We should clearly understand that weak currencies are as valuable as strong ones and can lead you to the desired top in case you do your homework and analyze the market from A to Z to be on top of things.

  • It’s important to understand that the strength meter is just a technical tool, nothing more. It has to be used together with a number of other tools and indicators. Consider this one as the confirmation or helpful complementation to the results you get from other trading indicators.
  • The strength of a currency has to be calculated in contraposition to forex majors. Let’s put it this way, in order for GBP to be strong, it needs to be strong against the USD, EUR, JPY, CAD, CHF, NZD, and AUD. Yes, such a scenario indicates that the USD is also strong against those currencies that are not traded that much.
  • Don’t forget about placing a stop-loss considering volatility. If you don’t calculate the average movement of price over the selected timeframe, there is a strong chance that your stop-loss order will take you out of a trade before it has had a chance to hit its limits.
  • This tool has nothing to do with generating buy/sell signals. You should dive deeper before you make such a decision.

Conclusion

The Forex Strength Meter is a technical indicator based on the algorithm helping traders determine the strength of an individual currency. They are used on MT4 and MT5 or other platforms supporting custom indicators.

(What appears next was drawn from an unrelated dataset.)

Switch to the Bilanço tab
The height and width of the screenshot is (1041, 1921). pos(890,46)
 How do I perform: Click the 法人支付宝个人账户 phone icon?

To use the Currency Strength Meter effectively, you need to avoid going long on two pairs of currency moving in opposite directions. You can minimize risks while investing in two pairs of currencies with a positive correlation. In addition, you can decrease your losses while hedging two pairs of currencies with a negative correlation that is close to perfect. By using this strategy, you won’t be able to avoid losses at all, but you can minimize them.

You need to understand that currency strength meters are not the final authority. By using information about prices provided indicators, you need to analyze and complete it because they are just technical tools.

FAQ

What is the best currency strength meter?

You can try using FinViz that offers free and premium tools and indicators that can greatly improve the trading results. You can also find other currency strength meters on the Internet, customize them to the MT4 and MT5 trading platforms and check which one is better.

Which currencies are strong right now?

To have a clear understanding of the strength of certain currencies, it’s recommended to use a currency strength meter (e.g., FinViz). The US dollar, the Canadian dollar, the Swiss franc, the euro, The British pound sterling, the Australian dollar, the New Zealand dollar, and the Singapore dollar are the strongest currencies in the world for now.

Is it better to have a strong or weak currency?

The currency is “strong” if it’s more valuable than the other currency, and its “weakness” means that it has fallen in value compared to another currency. A strong USD or a weak USD? – there is no right or wrong answer here since it all depends on your trading strategy. Making a profit is possible by trading both strong and weak currencies.

What is the world's weakest currency?

The Venezuelan Sovereign Bolívar is the weakest currency in the world.

What are the benefits of a weak currency?

It’s possible to make much bigger profits in short periods of time. Yet weak currency has more risks, which should be considered in the trading strategy.

How can I make my currency stronger?

The strengthening of a currency strongly depends on the factors you can’t influence (e.g., supply and demand in the forex market, country’s economic situation, interest rates of the central banks, etc.)